Figure out the number of lines in the data that hold the string "computer". Reply with that figure only.
SUPPLIED RECORDS Block Start
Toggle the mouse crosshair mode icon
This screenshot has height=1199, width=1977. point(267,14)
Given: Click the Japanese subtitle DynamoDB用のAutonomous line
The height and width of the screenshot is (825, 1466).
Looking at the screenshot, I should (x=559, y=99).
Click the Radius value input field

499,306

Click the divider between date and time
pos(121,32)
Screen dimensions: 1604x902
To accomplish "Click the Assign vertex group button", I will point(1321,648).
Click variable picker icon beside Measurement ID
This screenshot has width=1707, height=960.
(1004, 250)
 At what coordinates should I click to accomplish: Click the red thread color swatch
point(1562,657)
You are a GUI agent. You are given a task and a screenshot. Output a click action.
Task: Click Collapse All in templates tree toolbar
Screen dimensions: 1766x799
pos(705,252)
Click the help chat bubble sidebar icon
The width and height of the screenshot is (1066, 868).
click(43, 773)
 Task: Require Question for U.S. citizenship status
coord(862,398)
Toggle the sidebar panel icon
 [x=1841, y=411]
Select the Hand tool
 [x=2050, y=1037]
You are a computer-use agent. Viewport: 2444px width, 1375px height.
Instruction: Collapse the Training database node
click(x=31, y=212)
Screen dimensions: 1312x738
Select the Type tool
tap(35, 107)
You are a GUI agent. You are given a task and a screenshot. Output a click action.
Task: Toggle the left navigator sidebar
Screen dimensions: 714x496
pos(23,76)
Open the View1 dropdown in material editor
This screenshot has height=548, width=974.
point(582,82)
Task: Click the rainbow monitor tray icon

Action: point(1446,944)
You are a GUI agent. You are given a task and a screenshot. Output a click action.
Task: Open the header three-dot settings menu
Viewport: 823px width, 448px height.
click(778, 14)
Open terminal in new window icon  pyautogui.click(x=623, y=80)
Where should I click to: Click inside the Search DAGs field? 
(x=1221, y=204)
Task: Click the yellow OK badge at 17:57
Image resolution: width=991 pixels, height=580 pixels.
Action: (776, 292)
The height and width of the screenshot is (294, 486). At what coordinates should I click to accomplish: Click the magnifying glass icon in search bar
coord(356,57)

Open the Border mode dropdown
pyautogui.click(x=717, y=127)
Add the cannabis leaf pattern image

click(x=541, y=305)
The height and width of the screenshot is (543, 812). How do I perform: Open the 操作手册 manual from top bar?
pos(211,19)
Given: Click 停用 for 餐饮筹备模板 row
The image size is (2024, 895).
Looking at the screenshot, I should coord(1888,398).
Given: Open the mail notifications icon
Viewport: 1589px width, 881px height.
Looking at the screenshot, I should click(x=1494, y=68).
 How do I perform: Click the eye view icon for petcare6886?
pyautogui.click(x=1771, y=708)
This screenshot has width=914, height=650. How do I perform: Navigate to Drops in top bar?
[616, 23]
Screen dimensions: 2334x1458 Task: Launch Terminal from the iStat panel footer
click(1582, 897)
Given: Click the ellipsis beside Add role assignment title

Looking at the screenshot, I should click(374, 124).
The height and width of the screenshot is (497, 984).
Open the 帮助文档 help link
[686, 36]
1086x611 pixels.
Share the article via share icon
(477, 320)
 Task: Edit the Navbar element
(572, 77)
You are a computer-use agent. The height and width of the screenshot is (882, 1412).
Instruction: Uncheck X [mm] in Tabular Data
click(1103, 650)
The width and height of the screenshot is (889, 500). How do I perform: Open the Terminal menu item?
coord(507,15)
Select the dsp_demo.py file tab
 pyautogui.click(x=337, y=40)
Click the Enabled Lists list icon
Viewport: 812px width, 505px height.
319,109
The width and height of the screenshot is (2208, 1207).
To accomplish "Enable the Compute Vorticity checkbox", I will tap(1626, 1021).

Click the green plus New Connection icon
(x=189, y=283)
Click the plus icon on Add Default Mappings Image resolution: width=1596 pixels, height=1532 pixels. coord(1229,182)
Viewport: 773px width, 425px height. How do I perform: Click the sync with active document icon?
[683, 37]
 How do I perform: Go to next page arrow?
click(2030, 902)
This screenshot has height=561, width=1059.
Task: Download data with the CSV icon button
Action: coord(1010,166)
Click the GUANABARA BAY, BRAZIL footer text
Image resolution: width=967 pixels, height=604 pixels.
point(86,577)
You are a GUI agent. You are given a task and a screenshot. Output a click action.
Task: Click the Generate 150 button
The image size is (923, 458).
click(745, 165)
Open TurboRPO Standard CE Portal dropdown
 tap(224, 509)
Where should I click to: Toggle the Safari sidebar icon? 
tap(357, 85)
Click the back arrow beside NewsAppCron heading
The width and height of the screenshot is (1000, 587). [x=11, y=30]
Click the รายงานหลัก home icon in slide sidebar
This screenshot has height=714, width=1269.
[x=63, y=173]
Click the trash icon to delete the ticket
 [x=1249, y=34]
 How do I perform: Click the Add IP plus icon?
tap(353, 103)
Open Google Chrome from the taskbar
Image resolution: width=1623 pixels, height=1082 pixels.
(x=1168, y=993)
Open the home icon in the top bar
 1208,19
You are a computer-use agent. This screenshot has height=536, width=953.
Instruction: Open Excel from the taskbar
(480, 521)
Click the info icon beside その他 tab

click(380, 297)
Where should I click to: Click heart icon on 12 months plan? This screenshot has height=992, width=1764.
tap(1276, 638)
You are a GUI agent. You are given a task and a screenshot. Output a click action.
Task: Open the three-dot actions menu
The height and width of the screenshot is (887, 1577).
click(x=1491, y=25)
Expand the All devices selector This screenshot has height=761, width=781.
SUPPLIED RECORDS Block End
## OUTPUT:
3